JUPITER's enrollees were 17,802 presumably healthy people who had higher than normal levels of inflammation. But most were not as healthy as they seemed, even if their levels of the bad LDL cholesterol were deemed normal. In fact, some were walking vasculopaths. And why not? After all, they were chosen for their abnormal CRP, the nonspecific inflammatory molecule that is known to be elevated in the elderly, the overweight, and those with other known heart risk factors.
As a result, the JUPITER trial was riddled with obesity, high blood pressure, prediabetes, and genes predisposing to heart disease. Almost 3,000 enrollees were smokers, a big time CRP elevator, and only 10 percent took aspirin, an inexpensive preventive medicine that protects against both heart disease and stroke. (Aspirin also lowers CRP.) Other study patients were really healthy, free of any known risk factors and yet had elevated CRP for no obvious reason.
To manage such a heterogeneous group reflexively with a single prescription for 20 mg of Crestor, the most powerful and perhaps expensive statin on the planet, is at odds with tailoring prevention programs to the needs of the individual patient.
Moreover, the most striking finding of JUPITER is just how low the daily 20 mg of Crestor took participants' LDL levels almost at once, with a sustained effect. In two years, half the patients had LDL cholesterol between 42 to 69 mg/liter, well below the normal level of 130 mg/liter and the optional target range of less than 100 mg/liter for people at moderate risk based on their risk factors. And a quarter of study patients had levels below 42. The long-term effect of this abnormally low level is simply unknown. Though over the years many have speculated about adverse side effects on blood clotting, hormones, brain function, and even cancer risk, the consensus among cardiologists is that the possibility of any of these is remote.

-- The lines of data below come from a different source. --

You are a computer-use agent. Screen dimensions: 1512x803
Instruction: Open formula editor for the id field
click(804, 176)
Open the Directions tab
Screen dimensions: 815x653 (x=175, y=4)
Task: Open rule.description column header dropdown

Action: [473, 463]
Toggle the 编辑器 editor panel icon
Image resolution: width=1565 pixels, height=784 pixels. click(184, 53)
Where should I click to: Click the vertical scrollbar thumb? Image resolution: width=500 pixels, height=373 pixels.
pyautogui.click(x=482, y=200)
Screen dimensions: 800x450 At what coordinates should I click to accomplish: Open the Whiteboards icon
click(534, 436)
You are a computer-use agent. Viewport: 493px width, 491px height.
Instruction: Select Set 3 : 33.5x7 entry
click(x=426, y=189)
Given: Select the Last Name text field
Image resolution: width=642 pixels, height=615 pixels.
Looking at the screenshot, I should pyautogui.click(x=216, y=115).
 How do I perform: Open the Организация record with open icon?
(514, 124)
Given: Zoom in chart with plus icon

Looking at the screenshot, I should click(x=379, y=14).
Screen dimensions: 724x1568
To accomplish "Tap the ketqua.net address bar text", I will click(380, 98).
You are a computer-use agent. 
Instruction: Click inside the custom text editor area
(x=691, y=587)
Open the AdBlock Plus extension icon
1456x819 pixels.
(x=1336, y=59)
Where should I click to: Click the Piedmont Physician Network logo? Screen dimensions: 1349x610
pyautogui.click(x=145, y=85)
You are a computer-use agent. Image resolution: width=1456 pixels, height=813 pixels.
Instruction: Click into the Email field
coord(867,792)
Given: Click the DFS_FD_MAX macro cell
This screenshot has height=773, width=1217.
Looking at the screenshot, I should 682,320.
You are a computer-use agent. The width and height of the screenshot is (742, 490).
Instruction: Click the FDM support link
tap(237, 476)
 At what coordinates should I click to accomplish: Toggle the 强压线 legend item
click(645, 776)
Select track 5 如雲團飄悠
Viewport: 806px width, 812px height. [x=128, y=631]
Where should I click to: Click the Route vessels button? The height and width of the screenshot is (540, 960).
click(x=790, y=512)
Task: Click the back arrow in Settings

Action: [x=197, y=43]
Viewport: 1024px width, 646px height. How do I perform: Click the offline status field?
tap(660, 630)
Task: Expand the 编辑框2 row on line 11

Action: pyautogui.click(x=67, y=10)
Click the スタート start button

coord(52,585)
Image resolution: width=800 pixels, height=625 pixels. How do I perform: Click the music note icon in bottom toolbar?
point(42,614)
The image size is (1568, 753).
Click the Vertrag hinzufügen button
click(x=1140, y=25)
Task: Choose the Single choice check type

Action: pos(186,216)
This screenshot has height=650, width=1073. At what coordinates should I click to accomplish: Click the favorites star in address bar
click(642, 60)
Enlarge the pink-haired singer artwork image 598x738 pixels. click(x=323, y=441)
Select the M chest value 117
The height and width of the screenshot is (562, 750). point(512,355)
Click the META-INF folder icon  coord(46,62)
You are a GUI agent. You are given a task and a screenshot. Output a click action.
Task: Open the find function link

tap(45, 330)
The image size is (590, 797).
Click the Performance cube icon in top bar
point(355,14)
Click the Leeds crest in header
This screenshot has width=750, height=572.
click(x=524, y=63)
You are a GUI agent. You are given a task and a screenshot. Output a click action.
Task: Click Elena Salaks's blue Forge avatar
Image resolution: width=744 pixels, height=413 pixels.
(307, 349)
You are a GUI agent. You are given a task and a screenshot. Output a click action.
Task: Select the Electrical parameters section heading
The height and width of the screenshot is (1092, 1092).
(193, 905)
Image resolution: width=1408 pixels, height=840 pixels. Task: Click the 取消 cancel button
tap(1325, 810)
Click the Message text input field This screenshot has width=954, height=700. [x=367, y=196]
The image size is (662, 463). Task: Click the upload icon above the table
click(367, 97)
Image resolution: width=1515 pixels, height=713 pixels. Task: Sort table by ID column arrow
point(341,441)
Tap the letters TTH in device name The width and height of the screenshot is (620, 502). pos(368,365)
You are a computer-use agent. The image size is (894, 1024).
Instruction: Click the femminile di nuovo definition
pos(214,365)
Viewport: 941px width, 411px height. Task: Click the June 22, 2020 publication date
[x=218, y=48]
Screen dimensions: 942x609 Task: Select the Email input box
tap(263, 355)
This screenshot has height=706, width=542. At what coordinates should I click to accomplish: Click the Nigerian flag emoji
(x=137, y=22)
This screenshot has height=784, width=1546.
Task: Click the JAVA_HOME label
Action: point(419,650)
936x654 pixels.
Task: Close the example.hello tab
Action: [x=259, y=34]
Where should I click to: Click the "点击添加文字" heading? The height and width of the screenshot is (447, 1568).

It's also worth pointing out that while LDL cholesterol, an inflammatory molecule, was cut in half by Crestor, CRP fell by a modest 37 percent from its elevated state, leaving most patients with still-high CRP levels. This again points to an ongoing controversy: Does lowering CRP levels have a direct heart benefit, or is it only a marker of lower levels of the toxic and inflammatory LDL that goes into plaque?
If you're healthy, the question to ask your doctor before starting on intensive therapy for prevention is just what your own personal risk of a heart attack or stroke might be. If you are truly healthy, and it boils down to a 1.5 percent chance of having a heart attack in the next 10 years, cutting the risk in half means 0.75 percent. In neither case are you likely to be in significant danger. Before swallowing the first pill, remember that that computes to improving the odds of not having a heart attack or stroke from 98.5 percent to 99.3 percent. The choice is yours.